Володя замолчал, тишину теперь нарушал лишь треск костра да легкое, сквозь сон, поскрипывание бочкотары.
– Я тебя понял, Вадюха! – вдруг вскричал Володя. – Где любовь, там и человек, а где нелюбовь, там эта самая химия-химия – вся мордеха синяя. Верно? Так? И потому ищут люди любви, и куролесят, и дурят, а в каждом она есть, хоть немного, хоть на донышке. Верно? Нет? Так?
– Не знаю, Володя, в каждом ли, не знаю, не знаю, – совсем уже еле слышно проговорил Вадим Афанасьевич.
– А у кого нет, так там только химия. Химия, физика, и без остатка… так? Правильно?
– Спи, Володя, – сказал Вадим Афанасьевич.
– А я уже сплю, – сказал Володя и тут же захрапел.

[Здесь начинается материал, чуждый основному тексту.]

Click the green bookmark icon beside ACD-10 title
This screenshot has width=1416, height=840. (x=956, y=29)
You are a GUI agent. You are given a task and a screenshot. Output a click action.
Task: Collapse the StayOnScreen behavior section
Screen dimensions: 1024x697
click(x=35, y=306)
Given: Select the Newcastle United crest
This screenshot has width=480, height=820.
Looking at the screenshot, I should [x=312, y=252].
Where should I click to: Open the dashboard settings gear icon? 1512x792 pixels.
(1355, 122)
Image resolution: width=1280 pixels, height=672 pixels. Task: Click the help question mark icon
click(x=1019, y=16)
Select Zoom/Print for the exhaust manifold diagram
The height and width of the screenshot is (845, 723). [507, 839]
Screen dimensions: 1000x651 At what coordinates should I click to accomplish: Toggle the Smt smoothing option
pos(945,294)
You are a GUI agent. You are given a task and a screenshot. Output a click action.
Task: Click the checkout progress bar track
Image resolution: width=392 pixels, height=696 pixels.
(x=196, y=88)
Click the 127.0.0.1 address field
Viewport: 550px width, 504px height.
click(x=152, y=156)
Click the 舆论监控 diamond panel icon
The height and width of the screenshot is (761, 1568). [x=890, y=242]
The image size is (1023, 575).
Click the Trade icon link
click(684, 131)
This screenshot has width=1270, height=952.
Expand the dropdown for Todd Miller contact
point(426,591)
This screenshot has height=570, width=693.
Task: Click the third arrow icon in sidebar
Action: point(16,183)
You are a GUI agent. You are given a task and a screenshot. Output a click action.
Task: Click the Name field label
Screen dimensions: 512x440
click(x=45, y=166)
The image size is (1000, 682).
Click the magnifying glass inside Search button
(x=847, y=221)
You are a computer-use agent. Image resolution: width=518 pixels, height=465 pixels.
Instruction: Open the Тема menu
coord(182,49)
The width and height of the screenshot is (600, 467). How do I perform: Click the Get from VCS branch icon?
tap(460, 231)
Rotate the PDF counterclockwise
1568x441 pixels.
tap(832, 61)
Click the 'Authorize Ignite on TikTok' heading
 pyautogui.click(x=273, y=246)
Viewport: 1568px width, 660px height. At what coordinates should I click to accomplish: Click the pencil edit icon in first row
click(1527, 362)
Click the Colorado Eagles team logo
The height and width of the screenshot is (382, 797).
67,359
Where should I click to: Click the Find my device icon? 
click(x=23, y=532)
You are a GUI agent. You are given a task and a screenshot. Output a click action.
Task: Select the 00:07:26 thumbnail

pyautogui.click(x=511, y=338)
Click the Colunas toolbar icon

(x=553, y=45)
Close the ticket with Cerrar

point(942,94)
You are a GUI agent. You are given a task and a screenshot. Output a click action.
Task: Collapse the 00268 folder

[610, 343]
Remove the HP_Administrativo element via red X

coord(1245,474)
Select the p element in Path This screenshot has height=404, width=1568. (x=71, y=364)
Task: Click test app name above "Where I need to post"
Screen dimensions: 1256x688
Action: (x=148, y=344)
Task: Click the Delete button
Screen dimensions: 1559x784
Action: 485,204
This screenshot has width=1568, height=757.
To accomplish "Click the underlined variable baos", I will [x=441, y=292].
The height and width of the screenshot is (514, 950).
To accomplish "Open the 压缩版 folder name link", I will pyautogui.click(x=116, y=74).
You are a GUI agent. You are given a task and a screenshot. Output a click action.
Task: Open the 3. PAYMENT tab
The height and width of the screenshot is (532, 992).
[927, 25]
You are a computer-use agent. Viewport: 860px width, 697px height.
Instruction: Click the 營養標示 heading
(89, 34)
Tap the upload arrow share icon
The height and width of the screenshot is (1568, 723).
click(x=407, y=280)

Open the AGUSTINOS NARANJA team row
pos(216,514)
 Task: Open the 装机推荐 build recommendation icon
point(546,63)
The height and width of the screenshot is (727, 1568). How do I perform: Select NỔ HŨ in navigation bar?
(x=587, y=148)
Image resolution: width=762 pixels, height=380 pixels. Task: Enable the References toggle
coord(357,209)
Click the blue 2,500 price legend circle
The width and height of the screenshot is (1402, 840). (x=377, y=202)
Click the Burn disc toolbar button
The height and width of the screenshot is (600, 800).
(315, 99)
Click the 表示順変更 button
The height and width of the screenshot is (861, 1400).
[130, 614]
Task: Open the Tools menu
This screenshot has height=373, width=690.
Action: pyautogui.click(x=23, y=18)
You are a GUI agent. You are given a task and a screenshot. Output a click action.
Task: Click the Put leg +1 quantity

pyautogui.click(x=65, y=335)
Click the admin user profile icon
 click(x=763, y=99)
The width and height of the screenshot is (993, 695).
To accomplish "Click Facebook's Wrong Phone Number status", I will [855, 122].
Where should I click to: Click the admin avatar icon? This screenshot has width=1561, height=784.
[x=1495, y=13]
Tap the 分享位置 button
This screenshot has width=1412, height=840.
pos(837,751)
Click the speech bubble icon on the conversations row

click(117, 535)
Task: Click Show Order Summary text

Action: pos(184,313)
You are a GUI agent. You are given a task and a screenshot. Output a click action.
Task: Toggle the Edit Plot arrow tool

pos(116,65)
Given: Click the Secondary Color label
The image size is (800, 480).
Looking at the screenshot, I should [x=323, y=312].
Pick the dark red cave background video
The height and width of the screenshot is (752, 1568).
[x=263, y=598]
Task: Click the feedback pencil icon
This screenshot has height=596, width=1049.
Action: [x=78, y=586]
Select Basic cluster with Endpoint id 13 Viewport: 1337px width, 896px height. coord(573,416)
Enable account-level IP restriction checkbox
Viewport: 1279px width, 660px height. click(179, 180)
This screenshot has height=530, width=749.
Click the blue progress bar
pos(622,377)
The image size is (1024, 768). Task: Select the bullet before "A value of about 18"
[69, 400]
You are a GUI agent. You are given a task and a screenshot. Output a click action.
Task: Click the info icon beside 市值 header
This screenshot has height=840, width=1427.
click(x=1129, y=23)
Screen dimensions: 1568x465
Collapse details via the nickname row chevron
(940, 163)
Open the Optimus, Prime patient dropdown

Вадим Афанасьевич долго еще лежал с открытыми глазами, смотрел на сполохи, озаряющие мирные поля, думал о храпящем рядом друге, о его откровениях, вспоминал о своей любимой (что греха таить, и он порой вскакивал среди ночи в холодном поту) работе, заглушавшей подобные мысли, думал о Глебе и Ирине Валентиновне, о Степаниде Ефимовне и старике Моченкине, о пилоте Ване Кулаченко, о терпеливом старичке, о папе и маме, о всемирно знаменитом викарии, прыгающем по разным странам, ошеломляющем интеллектуальную элиту каждый раз новыми сногсшибательными то католическими, то буддийскими, то дионистическими концепциями и возвращающемся всякий раз в кантон Гельвецию, чтобы подготовить очередную интеллектуальную бурю – что-то он готовит сейчас блаженной, бесштанной, ничего не подозревающей Халигалии?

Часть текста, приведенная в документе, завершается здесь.